Like the FabLabs, Metropolitan Works does outreach work, running courses to introduce artists, architects, product designers and others to digital fabrication technology, and it offers its services to local businesses too. The difference is that where FabLab wants its users to learn the technology too, Metropolitan Works has its own technical staff able to offload as much or as little as the customer wants.
'Artists are all at different stages,' says Alves. 'We've been running courses to demystify the technology - you show them what's possible, and then they come up with ideas. They don't have to understand how it works, just see how they could use it.
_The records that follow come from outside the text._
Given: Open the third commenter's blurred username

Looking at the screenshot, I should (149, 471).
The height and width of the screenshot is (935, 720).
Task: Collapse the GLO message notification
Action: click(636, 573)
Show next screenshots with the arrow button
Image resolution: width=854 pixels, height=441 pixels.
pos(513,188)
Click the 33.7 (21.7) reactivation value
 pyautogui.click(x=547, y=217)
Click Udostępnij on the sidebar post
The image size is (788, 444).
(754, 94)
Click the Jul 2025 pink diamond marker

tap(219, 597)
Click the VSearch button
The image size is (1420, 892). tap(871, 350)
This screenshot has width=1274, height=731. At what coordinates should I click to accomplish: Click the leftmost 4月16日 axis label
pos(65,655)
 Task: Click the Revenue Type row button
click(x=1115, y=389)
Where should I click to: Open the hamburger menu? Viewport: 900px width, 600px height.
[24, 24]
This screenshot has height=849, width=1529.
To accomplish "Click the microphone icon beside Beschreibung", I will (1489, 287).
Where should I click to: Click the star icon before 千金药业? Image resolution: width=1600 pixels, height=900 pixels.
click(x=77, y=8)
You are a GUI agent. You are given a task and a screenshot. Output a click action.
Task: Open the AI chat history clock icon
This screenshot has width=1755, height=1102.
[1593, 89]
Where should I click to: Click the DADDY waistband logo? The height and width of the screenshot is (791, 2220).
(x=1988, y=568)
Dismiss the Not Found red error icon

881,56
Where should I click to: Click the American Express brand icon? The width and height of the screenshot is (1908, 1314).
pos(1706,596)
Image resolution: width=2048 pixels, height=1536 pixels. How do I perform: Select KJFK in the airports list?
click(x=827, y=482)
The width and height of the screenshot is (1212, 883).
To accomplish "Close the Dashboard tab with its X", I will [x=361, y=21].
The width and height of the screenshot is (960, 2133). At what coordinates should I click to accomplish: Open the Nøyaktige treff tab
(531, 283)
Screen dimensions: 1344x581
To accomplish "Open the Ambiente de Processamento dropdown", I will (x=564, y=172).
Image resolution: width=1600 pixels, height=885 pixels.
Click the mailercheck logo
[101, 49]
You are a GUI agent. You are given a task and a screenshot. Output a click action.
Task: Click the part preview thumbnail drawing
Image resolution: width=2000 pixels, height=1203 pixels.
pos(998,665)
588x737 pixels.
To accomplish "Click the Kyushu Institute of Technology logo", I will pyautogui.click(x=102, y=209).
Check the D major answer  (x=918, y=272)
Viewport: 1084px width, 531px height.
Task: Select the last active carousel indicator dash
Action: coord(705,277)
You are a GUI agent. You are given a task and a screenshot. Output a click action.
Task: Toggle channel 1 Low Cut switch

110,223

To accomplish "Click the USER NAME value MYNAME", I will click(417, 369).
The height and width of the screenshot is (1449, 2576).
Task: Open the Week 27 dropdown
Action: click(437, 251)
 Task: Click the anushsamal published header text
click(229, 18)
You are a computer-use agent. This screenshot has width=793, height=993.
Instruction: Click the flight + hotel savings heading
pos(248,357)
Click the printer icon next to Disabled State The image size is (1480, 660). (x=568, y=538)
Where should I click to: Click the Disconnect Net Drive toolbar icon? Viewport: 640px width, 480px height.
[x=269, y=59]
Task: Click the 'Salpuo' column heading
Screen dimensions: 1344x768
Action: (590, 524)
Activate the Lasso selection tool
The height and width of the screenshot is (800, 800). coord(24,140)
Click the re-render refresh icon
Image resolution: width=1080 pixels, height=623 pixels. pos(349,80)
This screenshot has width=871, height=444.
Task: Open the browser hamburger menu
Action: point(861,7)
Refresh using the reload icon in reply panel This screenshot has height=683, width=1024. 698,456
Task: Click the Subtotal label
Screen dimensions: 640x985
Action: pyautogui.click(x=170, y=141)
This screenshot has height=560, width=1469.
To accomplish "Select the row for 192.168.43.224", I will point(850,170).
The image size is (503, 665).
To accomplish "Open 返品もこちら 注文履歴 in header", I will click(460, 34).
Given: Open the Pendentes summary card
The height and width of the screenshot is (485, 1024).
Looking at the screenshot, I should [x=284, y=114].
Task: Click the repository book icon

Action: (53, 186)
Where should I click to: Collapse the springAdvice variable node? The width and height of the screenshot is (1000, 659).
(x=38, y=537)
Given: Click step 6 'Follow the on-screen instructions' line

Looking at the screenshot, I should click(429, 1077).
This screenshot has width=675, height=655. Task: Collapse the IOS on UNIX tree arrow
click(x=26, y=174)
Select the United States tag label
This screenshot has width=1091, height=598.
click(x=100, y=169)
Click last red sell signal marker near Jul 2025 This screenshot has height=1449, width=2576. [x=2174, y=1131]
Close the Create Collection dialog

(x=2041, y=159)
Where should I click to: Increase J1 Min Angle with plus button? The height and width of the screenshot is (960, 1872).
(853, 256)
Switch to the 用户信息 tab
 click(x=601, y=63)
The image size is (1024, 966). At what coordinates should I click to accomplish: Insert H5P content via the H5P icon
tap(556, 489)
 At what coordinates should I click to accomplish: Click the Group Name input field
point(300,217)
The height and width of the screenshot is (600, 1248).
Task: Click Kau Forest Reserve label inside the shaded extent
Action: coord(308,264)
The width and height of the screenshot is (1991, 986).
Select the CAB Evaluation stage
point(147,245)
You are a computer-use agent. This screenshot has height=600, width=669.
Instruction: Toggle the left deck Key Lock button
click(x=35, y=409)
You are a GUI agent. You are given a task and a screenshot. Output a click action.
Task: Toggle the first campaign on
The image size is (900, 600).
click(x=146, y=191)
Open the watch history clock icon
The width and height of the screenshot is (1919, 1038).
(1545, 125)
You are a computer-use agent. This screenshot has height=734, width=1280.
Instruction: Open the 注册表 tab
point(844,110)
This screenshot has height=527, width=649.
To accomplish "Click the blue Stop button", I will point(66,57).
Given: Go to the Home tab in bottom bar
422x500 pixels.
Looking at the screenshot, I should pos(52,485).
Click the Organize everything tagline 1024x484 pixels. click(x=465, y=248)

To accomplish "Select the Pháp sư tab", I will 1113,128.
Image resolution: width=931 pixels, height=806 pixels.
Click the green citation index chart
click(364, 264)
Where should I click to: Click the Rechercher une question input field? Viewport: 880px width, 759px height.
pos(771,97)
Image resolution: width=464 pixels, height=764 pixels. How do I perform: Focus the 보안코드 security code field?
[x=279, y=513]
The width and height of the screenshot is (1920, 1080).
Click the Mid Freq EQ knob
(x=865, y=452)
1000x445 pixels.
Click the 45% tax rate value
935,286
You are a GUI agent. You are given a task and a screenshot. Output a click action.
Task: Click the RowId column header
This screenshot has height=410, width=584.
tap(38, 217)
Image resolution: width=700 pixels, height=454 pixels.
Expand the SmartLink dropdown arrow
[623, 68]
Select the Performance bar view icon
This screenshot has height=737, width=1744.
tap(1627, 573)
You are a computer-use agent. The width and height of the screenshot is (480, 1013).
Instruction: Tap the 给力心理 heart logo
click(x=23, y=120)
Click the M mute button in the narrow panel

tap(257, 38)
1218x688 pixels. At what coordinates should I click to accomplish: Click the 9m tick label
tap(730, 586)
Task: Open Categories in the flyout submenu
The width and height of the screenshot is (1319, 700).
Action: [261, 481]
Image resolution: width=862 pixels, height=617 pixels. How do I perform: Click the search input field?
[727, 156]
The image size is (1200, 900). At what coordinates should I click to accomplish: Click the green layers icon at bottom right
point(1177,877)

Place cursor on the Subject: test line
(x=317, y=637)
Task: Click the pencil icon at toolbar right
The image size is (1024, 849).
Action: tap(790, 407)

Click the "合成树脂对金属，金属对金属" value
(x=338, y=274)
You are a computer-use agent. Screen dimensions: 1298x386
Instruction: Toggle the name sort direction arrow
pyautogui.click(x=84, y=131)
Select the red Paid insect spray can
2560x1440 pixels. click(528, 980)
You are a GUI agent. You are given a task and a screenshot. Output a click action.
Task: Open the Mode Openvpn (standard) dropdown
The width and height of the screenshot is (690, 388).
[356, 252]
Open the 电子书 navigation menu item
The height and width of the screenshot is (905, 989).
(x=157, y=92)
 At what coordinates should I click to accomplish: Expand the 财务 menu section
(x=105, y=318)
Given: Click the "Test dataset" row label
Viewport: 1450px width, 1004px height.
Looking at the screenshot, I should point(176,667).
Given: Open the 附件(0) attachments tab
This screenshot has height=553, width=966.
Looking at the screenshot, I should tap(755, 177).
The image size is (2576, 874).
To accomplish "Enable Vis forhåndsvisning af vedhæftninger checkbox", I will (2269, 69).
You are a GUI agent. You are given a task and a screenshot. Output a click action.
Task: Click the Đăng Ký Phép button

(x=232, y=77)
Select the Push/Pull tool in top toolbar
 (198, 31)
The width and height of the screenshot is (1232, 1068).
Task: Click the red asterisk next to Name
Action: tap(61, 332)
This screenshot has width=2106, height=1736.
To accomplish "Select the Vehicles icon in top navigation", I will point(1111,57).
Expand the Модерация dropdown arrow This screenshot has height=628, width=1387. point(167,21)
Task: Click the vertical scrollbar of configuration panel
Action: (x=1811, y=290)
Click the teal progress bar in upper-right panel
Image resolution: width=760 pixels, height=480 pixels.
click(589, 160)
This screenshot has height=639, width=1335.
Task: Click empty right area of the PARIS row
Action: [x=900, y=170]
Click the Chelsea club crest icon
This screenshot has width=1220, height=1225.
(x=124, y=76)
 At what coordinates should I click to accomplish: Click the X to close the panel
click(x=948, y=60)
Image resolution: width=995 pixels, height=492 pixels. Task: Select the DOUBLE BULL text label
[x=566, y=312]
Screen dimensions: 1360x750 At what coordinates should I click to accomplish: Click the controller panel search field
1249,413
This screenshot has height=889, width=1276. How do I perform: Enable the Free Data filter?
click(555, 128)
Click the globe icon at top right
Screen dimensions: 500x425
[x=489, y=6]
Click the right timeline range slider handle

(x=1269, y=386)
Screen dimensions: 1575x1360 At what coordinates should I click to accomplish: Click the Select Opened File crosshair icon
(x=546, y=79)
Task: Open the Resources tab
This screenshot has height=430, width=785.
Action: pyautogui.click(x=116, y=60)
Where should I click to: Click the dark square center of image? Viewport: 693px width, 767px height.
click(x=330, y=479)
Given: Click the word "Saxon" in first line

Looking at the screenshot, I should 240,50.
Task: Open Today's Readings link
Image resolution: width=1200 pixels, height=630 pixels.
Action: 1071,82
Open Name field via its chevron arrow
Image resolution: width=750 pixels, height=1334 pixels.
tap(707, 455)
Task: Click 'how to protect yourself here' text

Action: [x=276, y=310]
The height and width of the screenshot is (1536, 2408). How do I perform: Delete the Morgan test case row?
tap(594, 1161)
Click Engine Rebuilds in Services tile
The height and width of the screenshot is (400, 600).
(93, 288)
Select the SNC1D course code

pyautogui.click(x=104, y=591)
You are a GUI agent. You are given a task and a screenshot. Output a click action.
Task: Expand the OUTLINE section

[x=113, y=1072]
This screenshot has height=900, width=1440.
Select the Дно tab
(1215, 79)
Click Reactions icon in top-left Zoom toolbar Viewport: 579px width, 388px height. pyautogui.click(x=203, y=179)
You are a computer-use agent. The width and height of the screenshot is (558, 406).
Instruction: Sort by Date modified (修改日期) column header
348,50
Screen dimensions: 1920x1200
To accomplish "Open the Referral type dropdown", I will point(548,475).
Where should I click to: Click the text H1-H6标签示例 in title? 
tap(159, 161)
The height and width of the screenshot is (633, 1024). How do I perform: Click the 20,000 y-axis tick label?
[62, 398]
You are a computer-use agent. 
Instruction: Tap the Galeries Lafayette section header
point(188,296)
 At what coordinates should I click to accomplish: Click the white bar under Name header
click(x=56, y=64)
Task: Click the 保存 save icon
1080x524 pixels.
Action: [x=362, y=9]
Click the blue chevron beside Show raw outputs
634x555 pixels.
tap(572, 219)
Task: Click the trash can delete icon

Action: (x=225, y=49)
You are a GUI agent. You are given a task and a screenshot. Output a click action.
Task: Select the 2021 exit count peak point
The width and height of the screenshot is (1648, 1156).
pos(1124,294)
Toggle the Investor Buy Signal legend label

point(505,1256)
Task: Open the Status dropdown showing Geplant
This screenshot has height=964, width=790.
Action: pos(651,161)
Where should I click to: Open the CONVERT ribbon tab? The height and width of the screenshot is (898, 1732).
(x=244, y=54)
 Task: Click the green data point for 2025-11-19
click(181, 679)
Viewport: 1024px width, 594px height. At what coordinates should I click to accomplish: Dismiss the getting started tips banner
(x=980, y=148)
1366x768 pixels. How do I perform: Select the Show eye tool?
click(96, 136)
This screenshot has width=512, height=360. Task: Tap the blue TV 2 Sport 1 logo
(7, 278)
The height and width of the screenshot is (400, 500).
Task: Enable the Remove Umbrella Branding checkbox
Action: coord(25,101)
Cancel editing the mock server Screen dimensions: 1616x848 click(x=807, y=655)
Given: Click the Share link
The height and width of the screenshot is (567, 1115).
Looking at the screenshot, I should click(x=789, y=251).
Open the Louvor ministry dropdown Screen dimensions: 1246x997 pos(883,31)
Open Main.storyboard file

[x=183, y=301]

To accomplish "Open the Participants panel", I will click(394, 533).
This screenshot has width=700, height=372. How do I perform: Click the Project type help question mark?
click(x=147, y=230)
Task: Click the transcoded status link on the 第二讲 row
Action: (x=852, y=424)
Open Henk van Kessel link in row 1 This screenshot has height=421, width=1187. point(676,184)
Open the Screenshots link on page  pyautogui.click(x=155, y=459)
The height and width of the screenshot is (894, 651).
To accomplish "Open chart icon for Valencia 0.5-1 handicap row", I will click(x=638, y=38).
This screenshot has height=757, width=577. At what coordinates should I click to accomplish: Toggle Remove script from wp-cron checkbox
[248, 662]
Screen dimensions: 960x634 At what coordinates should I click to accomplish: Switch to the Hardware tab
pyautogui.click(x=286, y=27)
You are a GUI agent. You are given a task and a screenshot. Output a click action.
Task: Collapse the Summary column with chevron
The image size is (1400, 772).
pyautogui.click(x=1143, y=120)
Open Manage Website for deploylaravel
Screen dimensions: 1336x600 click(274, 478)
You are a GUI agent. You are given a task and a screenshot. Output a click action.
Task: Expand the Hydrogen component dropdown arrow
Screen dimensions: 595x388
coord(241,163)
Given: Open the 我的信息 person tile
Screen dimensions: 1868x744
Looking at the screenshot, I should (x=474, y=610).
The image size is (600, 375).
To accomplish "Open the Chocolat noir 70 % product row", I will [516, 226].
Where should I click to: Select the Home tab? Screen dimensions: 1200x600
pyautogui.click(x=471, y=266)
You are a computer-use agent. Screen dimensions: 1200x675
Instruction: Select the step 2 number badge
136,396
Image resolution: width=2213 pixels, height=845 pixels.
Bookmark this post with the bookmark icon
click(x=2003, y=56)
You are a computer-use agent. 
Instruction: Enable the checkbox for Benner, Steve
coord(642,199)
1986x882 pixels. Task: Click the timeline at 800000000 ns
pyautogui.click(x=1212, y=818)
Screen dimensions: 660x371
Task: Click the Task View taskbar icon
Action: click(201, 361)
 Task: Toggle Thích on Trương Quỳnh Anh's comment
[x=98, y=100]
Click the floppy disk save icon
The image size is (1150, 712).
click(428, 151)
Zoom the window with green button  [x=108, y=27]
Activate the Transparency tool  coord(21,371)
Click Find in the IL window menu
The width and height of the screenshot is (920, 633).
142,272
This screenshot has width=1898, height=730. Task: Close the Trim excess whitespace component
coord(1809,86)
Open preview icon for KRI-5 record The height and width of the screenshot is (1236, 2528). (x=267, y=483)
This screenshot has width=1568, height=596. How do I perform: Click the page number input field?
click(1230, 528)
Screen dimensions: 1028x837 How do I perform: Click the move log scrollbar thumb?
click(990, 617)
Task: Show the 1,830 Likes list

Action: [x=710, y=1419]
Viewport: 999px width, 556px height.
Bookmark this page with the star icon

'While the technology is just a tool, you still need to be able to design for the process and figure out which process is best for you. We've had people come in wanting rapid prototyping, when it was not appropriate for what they wanted to do.'
He adds that in his view, digital fabrication is still too new and complex to be put in the hands of the average consumer. The technology is barely 25 years old and has only begun to mature in the last decade - and even now, machines are designed for engineers and industrial designers, not consumers.
The two big issues he sees are preparing the data - you need high-end CAD to do more than download designs or use only basic geometries - and the fact that each 3D printing technology can only handle a subset of the available media. For example, to cover its customers' needs, MetropolitanWorks needs four different types of printer - one for nylon functional parts, another for 3D models, a third for metal and a fourth for high-resolution parts in castable resin for mould-making.
FabLab's fans are unfazed by these issues, however. Neil Gershenfeld foresees an era when designers will go to market by shipping data, not products, and says the spread of personal fabrication could make ownership of the means of production obsolete, much as the Web has begun to sideline the library.
In the home
So could personal fabrication go all the way to the home? Up to a point - the technology will have to come on a bit before you could have a small-scale laser or waterjet cutter, but that is equally true of bandsaws or circular saws, say. Perhaps it is as simple as some tools making sense in a DIY context, while others really belong in a workshop.
It is coming though - indeed, for the early adopters, personal fabrication is already here. In the long run, giving consumers the ability to print in 3D at home will probably create clutter, not innovation. However, digital fabrication harnessed to skills, collaboration and invention could yet create a second industrial revolution. Whichever way it goes, interesting times lie ahead for manufacturing.